Your objective: Each entry is to be retyped exactly as it appears. Leave the images out.

[Dataset entries]

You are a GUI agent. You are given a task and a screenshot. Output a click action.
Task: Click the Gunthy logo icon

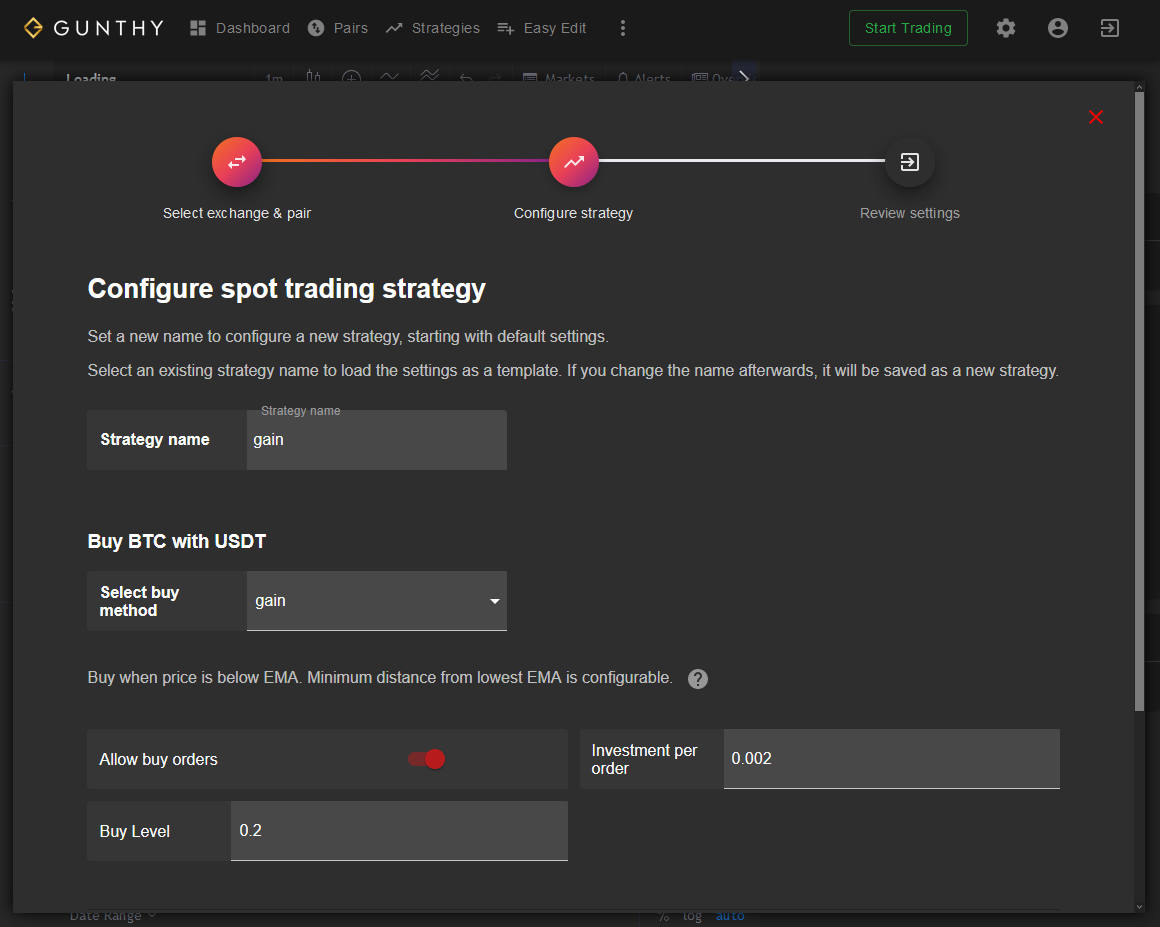(33, 28)
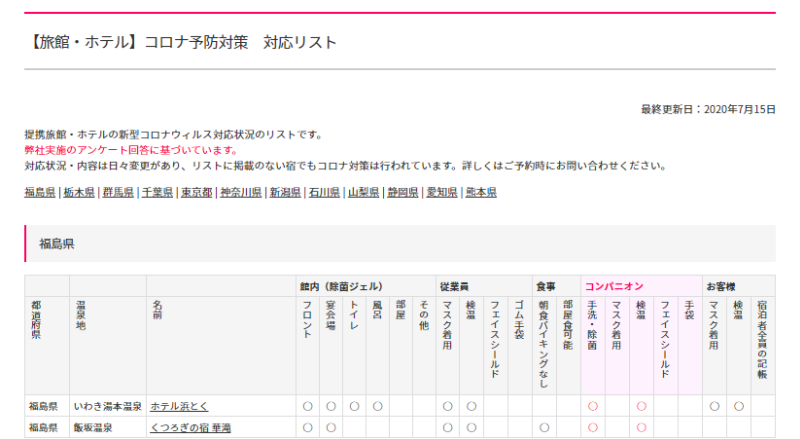
Task: Jump to the 栃木県 section
Action: [79, 192]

Answer section:
You are a GUI agent. You are given a task and a screenshot. Output a click action.
Task: Click the Gunthy logo icon

(33, 28)
Task: Jump to the 栃木県 section
Action: [79, 192]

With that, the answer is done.